In 2025, diet is such a fraught subject. Then think about body image and think about children. It's hard to imagine that any contemporary artist/writer would tackle food and diet in a picture book. (Just try to script the various tense "sensitivity reads"--script these in your head.)
James Marshall represents a simpler time. Though he writes about food, he does not mock his heroine (Emily Pig) for her weight. Instead, he (affectionately) mocks her for her self-delusion.

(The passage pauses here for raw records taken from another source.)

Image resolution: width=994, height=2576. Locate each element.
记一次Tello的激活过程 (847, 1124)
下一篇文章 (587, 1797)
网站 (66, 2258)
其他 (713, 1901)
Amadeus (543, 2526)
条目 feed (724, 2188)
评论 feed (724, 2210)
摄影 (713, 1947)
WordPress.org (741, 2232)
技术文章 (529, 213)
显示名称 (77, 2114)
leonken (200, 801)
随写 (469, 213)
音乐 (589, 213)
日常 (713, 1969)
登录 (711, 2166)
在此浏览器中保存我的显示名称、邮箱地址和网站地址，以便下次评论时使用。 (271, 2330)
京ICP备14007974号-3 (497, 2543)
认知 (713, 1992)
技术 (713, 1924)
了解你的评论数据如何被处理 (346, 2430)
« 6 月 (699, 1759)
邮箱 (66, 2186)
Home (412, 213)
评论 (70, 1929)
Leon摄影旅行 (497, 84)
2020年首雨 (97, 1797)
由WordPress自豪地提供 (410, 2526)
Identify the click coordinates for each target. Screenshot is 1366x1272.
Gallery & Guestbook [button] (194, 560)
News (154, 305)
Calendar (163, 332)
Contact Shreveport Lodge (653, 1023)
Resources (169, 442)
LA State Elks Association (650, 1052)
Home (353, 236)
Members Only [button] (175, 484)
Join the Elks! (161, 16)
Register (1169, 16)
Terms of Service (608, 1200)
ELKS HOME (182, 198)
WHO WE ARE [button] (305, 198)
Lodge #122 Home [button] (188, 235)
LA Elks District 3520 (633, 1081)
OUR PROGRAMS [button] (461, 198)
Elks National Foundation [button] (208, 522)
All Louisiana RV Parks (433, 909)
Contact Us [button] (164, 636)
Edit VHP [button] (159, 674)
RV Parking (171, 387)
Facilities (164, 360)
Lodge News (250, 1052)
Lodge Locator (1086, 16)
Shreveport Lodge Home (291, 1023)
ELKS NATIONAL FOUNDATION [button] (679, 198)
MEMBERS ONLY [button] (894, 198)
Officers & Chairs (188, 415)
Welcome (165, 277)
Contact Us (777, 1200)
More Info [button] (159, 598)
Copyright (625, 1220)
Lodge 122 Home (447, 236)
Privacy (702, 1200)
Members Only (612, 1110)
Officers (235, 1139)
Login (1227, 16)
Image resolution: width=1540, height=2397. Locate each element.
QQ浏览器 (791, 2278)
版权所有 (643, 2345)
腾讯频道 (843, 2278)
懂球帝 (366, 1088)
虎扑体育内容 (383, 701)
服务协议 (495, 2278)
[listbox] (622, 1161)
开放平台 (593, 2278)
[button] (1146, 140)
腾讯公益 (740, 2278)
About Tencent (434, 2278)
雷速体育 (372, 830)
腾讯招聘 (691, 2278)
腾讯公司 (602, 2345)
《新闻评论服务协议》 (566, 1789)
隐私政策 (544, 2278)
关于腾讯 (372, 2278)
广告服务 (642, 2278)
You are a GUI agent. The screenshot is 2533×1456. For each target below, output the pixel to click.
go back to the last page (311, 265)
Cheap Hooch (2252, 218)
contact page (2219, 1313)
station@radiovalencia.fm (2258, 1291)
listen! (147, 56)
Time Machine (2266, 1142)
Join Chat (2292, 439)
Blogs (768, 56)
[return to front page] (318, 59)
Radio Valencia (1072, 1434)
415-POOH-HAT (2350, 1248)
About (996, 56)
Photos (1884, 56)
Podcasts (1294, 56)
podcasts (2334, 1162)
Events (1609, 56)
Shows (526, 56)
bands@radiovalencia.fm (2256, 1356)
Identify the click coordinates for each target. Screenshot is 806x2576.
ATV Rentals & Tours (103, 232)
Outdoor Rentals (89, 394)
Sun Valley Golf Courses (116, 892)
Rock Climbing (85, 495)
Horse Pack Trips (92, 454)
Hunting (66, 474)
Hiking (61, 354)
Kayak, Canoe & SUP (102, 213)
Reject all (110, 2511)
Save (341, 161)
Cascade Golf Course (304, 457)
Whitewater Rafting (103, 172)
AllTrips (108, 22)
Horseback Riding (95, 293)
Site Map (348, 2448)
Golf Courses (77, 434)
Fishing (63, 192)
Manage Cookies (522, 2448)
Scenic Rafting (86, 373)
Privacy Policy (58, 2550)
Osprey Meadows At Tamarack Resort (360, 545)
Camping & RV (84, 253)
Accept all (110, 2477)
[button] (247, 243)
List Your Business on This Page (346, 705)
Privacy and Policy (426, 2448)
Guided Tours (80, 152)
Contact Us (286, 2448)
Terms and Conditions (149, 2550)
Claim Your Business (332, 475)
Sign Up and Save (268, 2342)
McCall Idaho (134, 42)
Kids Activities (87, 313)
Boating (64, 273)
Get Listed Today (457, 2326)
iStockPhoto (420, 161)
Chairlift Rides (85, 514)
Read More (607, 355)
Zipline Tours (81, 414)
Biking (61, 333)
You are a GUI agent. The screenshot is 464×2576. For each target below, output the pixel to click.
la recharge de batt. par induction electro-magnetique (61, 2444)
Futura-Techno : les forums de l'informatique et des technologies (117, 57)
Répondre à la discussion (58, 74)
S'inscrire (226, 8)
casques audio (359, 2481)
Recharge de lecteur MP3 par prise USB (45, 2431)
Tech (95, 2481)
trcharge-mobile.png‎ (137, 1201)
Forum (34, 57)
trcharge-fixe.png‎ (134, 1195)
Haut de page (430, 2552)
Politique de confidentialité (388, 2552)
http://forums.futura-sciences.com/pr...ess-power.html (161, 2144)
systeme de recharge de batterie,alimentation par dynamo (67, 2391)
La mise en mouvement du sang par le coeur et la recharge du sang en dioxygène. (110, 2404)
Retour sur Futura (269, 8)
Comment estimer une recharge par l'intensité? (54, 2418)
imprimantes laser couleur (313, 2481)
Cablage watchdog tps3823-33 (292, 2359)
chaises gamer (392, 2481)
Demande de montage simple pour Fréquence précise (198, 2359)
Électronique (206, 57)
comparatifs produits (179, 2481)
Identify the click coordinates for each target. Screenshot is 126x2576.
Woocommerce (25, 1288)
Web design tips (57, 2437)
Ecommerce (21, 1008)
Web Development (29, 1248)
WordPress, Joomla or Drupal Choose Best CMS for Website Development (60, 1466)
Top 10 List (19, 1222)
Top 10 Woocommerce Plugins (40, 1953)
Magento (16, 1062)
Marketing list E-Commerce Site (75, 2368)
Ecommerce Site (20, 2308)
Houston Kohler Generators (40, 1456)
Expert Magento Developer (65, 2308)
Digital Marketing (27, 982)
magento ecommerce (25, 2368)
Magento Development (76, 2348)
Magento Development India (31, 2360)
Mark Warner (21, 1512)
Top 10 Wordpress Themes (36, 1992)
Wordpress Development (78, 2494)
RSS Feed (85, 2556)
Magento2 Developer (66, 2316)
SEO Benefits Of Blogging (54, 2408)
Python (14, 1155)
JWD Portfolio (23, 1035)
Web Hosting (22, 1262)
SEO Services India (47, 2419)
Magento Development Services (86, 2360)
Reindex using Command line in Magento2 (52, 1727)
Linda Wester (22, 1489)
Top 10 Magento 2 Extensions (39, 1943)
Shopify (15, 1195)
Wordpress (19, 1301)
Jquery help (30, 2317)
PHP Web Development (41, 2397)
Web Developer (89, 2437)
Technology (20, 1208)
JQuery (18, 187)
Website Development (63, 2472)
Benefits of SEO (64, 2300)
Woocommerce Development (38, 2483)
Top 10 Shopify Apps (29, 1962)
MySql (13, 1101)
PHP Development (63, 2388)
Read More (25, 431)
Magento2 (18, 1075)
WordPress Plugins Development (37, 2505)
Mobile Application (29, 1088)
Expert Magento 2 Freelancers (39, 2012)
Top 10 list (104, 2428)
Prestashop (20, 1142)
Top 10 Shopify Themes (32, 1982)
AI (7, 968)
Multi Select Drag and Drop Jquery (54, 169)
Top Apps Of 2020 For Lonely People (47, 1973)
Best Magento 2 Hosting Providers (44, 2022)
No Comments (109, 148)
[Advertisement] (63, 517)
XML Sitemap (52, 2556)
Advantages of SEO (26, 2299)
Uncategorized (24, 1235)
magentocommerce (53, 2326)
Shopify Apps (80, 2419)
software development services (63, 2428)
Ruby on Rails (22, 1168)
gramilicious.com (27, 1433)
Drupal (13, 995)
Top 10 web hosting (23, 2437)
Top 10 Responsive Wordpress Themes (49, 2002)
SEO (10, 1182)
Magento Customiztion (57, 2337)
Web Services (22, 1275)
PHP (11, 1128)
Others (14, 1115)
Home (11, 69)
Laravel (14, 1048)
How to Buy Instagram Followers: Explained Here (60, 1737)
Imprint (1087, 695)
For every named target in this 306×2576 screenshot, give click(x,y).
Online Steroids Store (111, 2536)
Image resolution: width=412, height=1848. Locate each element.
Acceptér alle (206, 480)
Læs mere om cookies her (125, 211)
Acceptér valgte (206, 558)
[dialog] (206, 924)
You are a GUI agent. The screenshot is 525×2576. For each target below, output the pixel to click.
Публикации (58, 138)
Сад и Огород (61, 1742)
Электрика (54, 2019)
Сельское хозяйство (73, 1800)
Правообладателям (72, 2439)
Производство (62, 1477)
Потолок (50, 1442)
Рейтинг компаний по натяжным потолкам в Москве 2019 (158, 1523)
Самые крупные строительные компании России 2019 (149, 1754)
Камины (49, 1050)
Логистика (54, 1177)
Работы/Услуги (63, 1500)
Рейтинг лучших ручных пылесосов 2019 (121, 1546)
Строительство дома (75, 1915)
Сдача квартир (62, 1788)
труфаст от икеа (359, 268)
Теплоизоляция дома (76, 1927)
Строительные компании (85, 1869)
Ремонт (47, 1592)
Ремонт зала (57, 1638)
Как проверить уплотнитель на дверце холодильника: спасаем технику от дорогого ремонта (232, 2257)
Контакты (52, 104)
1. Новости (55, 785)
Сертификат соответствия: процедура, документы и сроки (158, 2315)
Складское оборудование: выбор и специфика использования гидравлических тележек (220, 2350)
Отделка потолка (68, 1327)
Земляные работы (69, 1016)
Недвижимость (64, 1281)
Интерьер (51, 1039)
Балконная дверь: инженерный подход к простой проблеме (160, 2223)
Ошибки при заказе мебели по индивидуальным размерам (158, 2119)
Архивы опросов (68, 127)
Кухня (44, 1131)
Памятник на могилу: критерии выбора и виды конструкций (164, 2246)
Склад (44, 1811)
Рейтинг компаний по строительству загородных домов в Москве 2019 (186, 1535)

In "Yummers," Emily Pig decides to commit herself to good health, so she begins jumping rope. But this is fatiguing. So, instead, she resolves to go "on a long walk" with her buddy, Eugene the Turtle. On the walk, the two creatures eat frozen pizza, sample a whoopie pie, inhale clotted cream, munch on jelly sandwiches, and slurp from banana-peanut milkshakes. Emily becomes ill and concludes that her problem is a natural result of "all this walking." Eugene recommends rest and a robust selection of soothing treats. "Yummers," says Emily. And the story ends.
The spirit of Emily later infuses Marshall's famous work, "George and Martha." In that series, Martha disciplines George for eating too many cookies. But--having quickly become bored--Martha herself raids the cookie jar. Both hippos collapse in hysterics on the kitchen floor.